С другой стороны — ледяное осознание манипуляции. Всё это — слезы матери, крик сына, мужество капитана — было срежиссировано. Отобрано. Отфильтровано. Усилено. Он взял искренность и превратил её в продукт. Он использовал святые чувства, чтобы цементировать фундамент своей власти.
— Я построил мост, — произнес Владимир в пустоту неба. — Но этот мост ведет только туда, куда я укажу.
Внизу, в бесконечном лабиринте улиц, люди вытирали слезы и ложились спать с чувством удивительного покоя. Им казалось, что мир стал понятнее и добрее. Они не знали, что этот покой — результат работы сложнейшей машины, управляемой одним человеком, стоящим сейчас на ветру над бездной.

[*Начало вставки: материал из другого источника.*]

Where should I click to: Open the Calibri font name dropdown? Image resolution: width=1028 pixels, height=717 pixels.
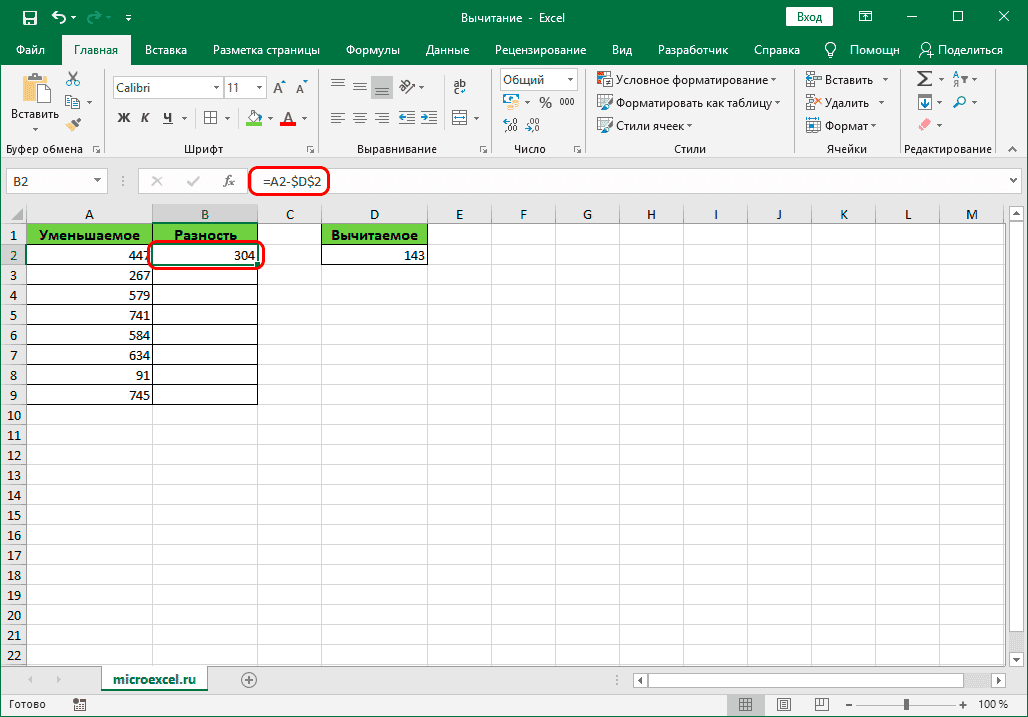[214, 88]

Одиночество Бога — вот плата за всемогущество. Владимир Игоревич посмотрел на свои руки. В перчатках они казались черными на фоне городских огней. Этими руками он сшил империю заново. И шов этот, проложенный через сердца, был крепче любой стали.
— Пусть спят, — прошептал Архитектор. — Завтра я покажу им новую мечту.
Он развернулся и пошел к люку, оставляя за спиной сияющий город, который теперь принадлежал ему безраздельно. Башня над ним гудела, продолжая излучать невидимые волны, удерживающие реальность в заданных границах. Глава четырнадцатая была завершена. Мост был построен. И на этом мосту стоял только один человек.